Background compilation makes desktop apps sluggish? Apps step on each others' toes? Disk activity totally kills performance?

I've lived with all of the above on the desktop in the (not so distant) past and cgroups just make all this shit go away - even forkbombs and super-multithreaded i/o can just be isolated in their own cgroup (from which there's no way to escape, not with any amount of forks) and scheduled/throttled (cpu hard-throttling - w/o cpusets - seem to be coming soon as well) as necessary.

Some problems with process classification and management of these limits seem to exist though.
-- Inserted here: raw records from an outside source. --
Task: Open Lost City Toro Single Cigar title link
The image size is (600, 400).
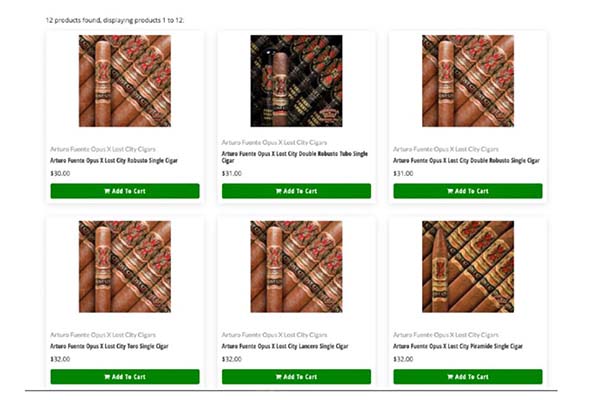Action: coord(109,346)
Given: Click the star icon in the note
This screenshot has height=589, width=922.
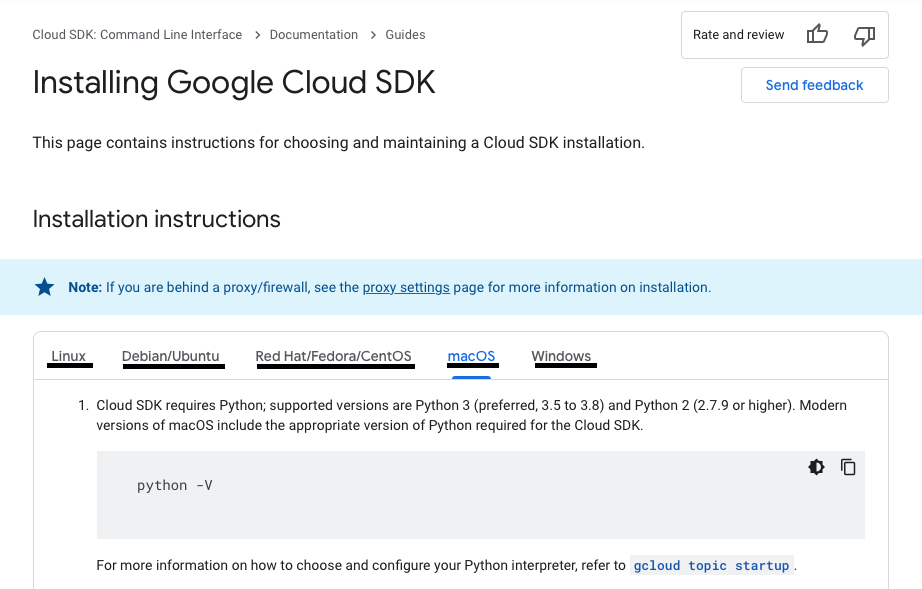Looking at the screenshot, I should pyautogui.click(x=45, y=287).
Systemd does a great job of classification of everything outside of user session (i.e. all the daemons) - any rc/cgroup can be specified right in the unit files or set by default via system.conf.
And it also makes all this stuff neat and tidy because cgroup support there is not even optional - it's basic mechanism on which systemd is built, used to isolate all the processes belonging to one daemon or the other in place of hopefully-gone-for-good crappy and unreliable pidfiles. No renegade processes, leftovers, pids mixups... etc, ever.
Bad news however is that all the cool stuff it can do ends right there.
Classification is nice, but there's little point in it from resource-limiting perspective without setting the actual limits, and systemd doesn't do that (recent thread on systemd-devel).
Besides, no classification for user-started processes means that desktop users are totally on their own, since all resource consumption there branches off the user's fingertips. And desktop is where responsiveness actually matters for me (as in "me the regular user"), so clearly something is needed to create cgroups, set limits there and classify processes to be put into these cgroups.
libcgroup project looks like the remedy at first, but since I started using it about a year ago, it's been nothing but the source of pain.
First task that stands before it is to actually create cgroups' tree, mount all the resource controller pseudo-filesystems and set the appropriate limits there.
libcgroup project has cgconfigparser for that, which is probably the most brain-dead tool one can come up with. Configuration is stone-age pain in the ass, making you clench your teeth, fuck all the DRY principles and write N*100 line crap for even the simplest tasks with as much punctuation as possible to cram in w/o making eyes water.
Then, that cool toy parses the config, giving no indication where you messed it up but the dreaded message like "failed to parse file". Maybe it's not harder to get right by hand than XML, but at least XML-processing tools give some useful feedback.
Syntax aside, tool still sucks hard when it comes to apply all the stuff there - it either does every mount/mkdir/write w/o error or just gives you the same "something failed, go figure" indication. Something being already mounted counts as failure as well, so it doesn't play along with anything, including systemd.
Worse yet, when it inevitably fails, it starts a "rollback" sequence, unmounting and removing all the shit it was supposed to mount/create.
After killing all the configuration you could've had, it will fail anyway. strace will show you why, of course, but if that's the feedback mechanism the developers had in mind...
Surely, classification tools there can't be any worse than that? Wrong, they certainly are.
Maybe C-API is where the project shines, but I have no reason to believe that, and luckily I don't seem to have any need to find out.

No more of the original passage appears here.